%%
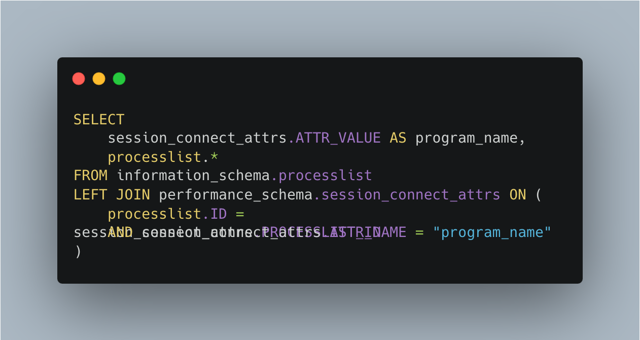Click the program_name alias on line two
The width and height of the screenshot is (640, 340).
(466, 139)
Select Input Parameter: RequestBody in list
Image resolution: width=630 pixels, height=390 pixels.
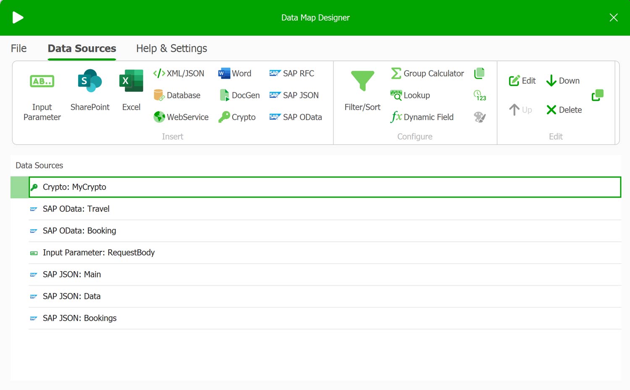point(99,253)
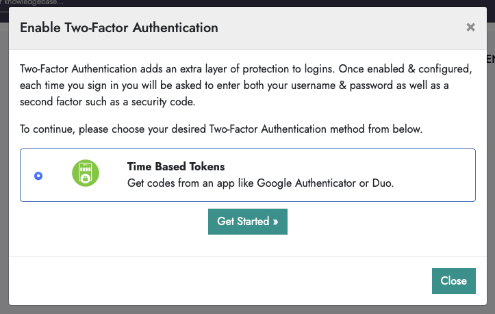Viewport: 495px width, 314px height.
Task: Click the intro paragraph about extra protection
Action: (x=246, y=86)
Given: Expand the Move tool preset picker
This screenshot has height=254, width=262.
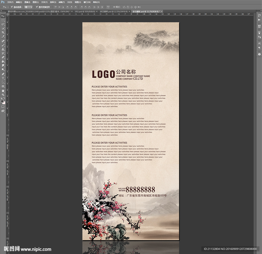Looking at the screenshot, I should (x=8, y=7).
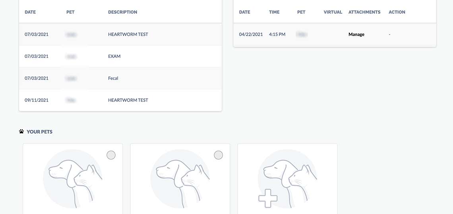Viewport: 453px width, 214px height.
Task: Click the paw icon beside Your Pets
Action: tap(21, 132)
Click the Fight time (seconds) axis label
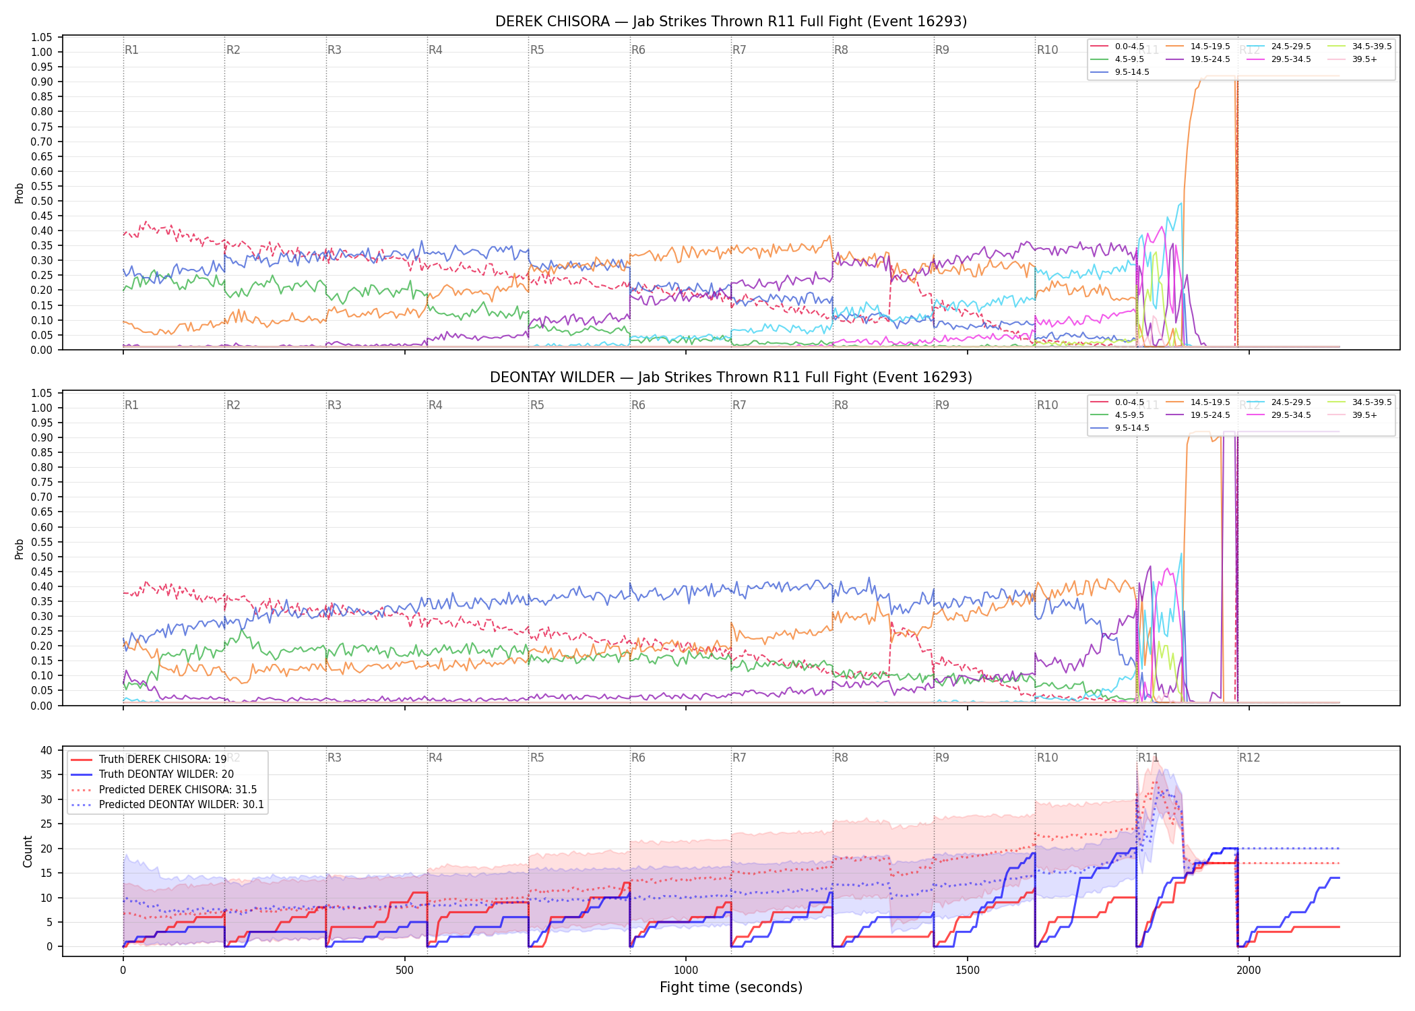Image resolution: width=1415 pixels, height=1011 pixels. [x=731, y=987]
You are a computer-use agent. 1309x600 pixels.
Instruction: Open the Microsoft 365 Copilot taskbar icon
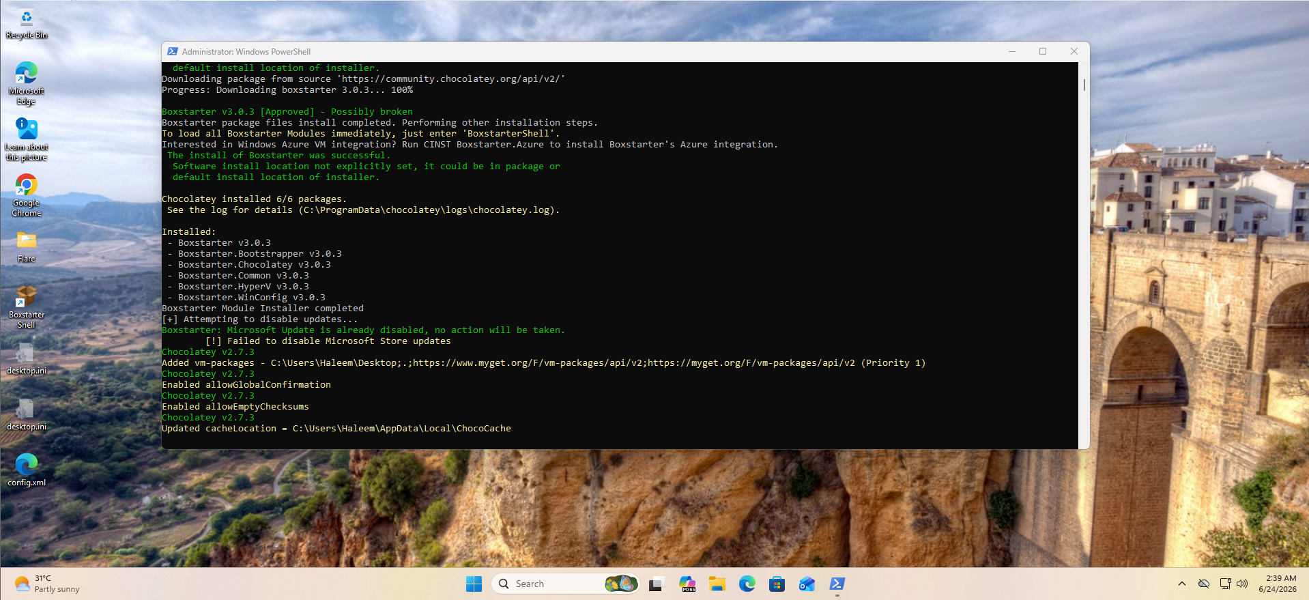[687, 584]
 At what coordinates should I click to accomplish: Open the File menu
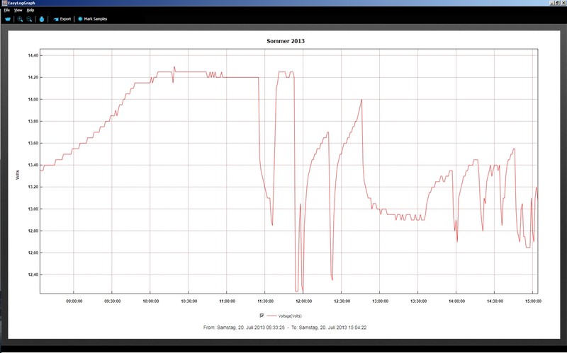pos(6,11)
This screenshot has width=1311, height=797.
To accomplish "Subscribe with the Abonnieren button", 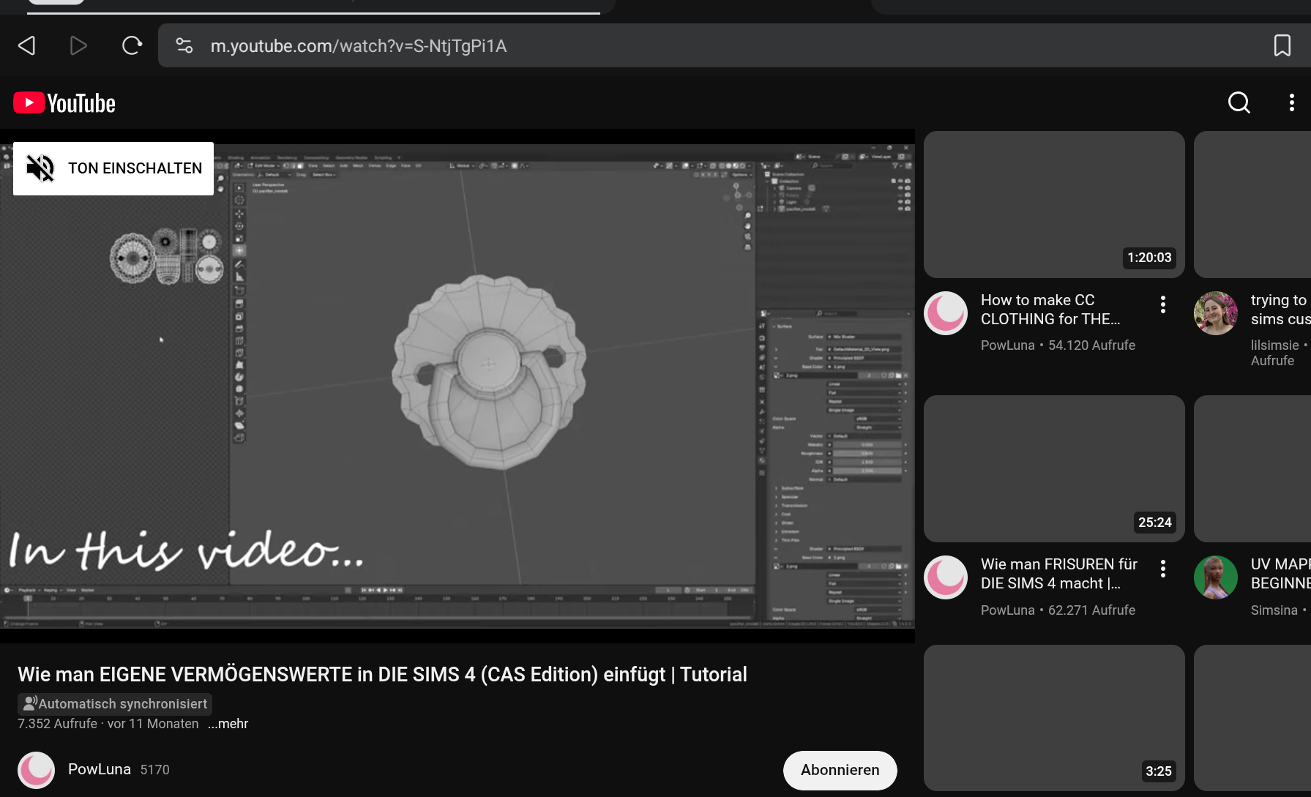I will (840, 770).
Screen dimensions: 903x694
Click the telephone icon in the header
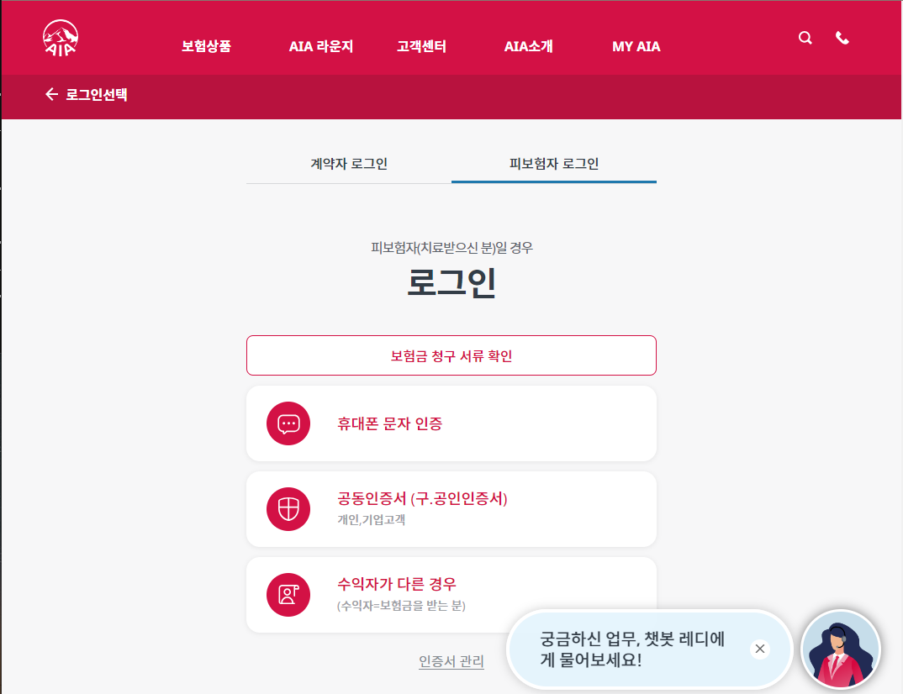[842, 38]
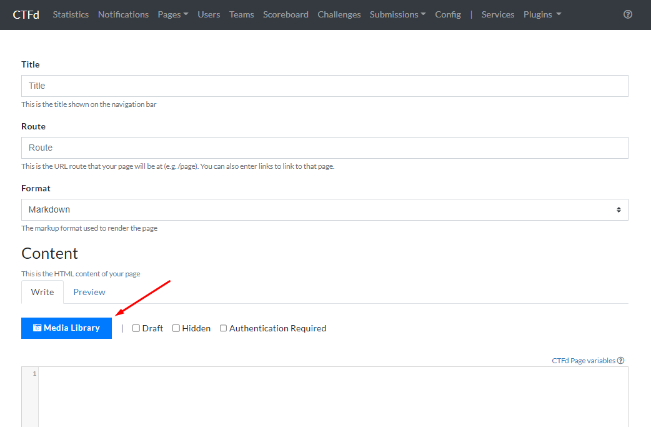Open the Media Library
Image resolution: width=651 pixels, height=427 pixels.
tap(66, 328)

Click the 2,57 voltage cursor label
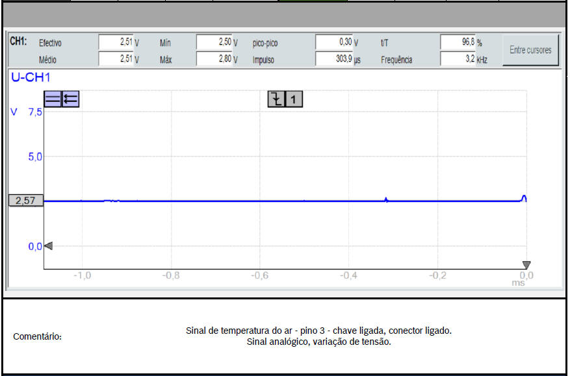[25, 201]
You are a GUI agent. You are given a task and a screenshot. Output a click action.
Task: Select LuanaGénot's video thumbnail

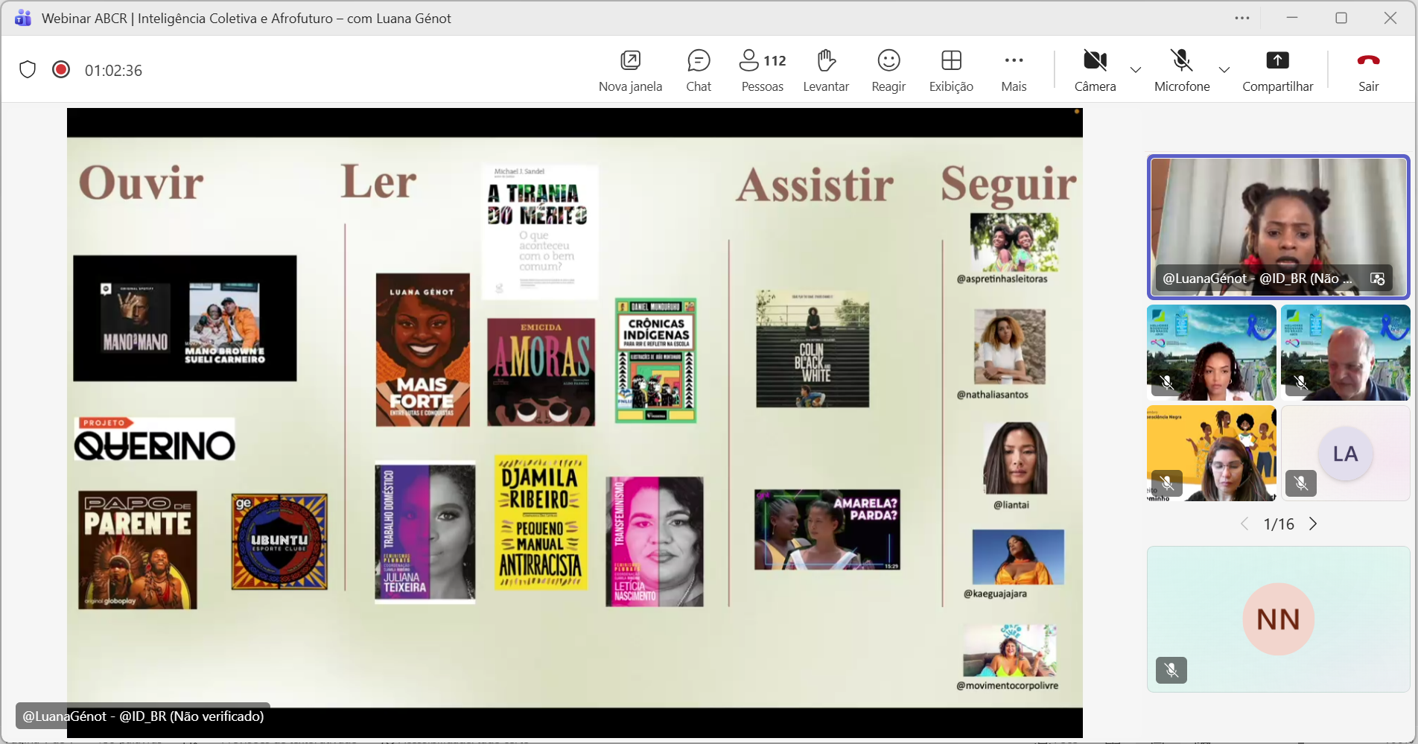click(1278, 226)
%%
Activity:
Search the records for lines holding the word "agent", then copy each line you find.

Task solution:
You are a computer-use agent. 1309x600 pixels.
You are a GUI agent. You are given a task and a screenshot. Output a click action.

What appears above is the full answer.